債券投資についての引用文では、債券投資はFP試験のどの分野で頻出のテーマとされていますか。答えてください。

## 引用文

▬▬▬▬▬▬

FP試験・債券投資の償還価格・アンダーパー・パー・オーバーパー発行・個人向け国債の年数や特徴の覚え方を徹底解説ーファイナンシャルプランナー試験を攻略しよう

ファイナンシャルプランナー試験(FP試験)の「債券投資」分野でよく問われる償還価格やアンダーパー、パー、オーバーパー発行のしくみ、個人向け国債の年数や特徴の覚え方を徹底解説。豊富な事例や計算例、過去問攻略テクニックを加えた詳細版です

Contents

この記事を読むメリット

  • 債券投資の要点(償還価格・アンダーパー・オーバーパー発行・パー発行など)がさらに深く理解できる
  • 個人向け国債の年数や特徴の覚え方を詳しい事例や暗記法でマスターできる
  • ファイナンシャルプランナー試験(FP試験)で頻出する計算問題を、具体的な数字や過去問事例で攻略できる
  • 債券投資のリスクや金利変動、利回り計算に関する応用的な知識を身につけ、試験当日に差がつく解答テクニックが得られる
  • 読みやすい構成で学習のポイントを網羅し、学習計画が立てやすくなる

債券投資はファイナンシャルプランナー試験(FP試験)の「金融資産運用」分野で頻出のテーマでありながら、計算問題を含むため苦手意識を持つ受験生が少なくありません。ですが、ポイントを抑えて勉強すれば得点源にもなりやすい領域です。本記事では基本から応用まで詳しく解説し、さらに過去問の出題パターンや具体例も織り交ぜることで、理解と定着をぐっと深められる構成にしました。

ここをマスターすれば試験での点数アップだけでなく、実務としての資産運用コンサルやライフプラン設計にも役立つ知識が身につきます。それでは早速、債券投資の世界を見ていきましょう。

▬▬▬▬▬▬

## 表示情報

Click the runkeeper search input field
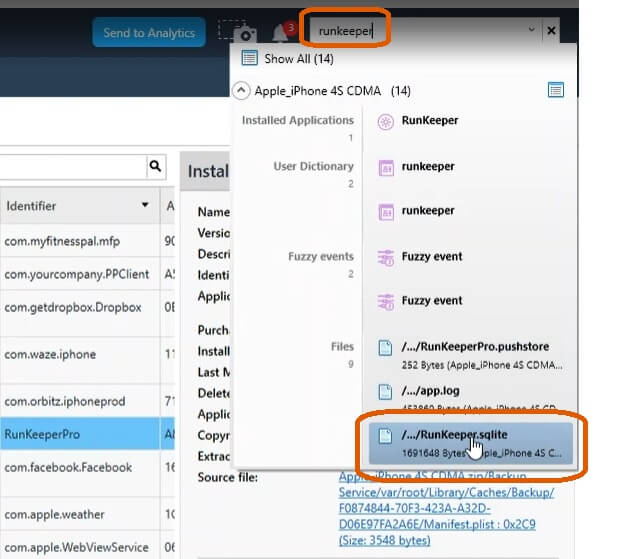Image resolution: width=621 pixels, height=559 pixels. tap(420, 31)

▬▬▬▬▬▬

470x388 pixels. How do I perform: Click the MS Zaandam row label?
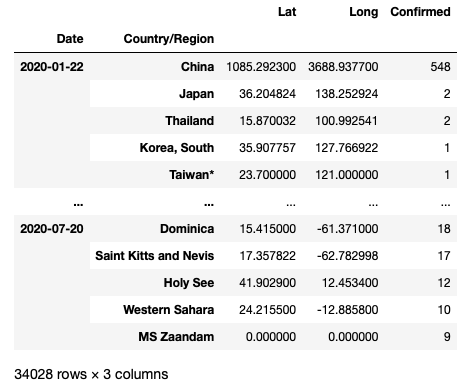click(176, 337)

▬▬▬▬▬▬

## 結果
「金融資産運用」分野です。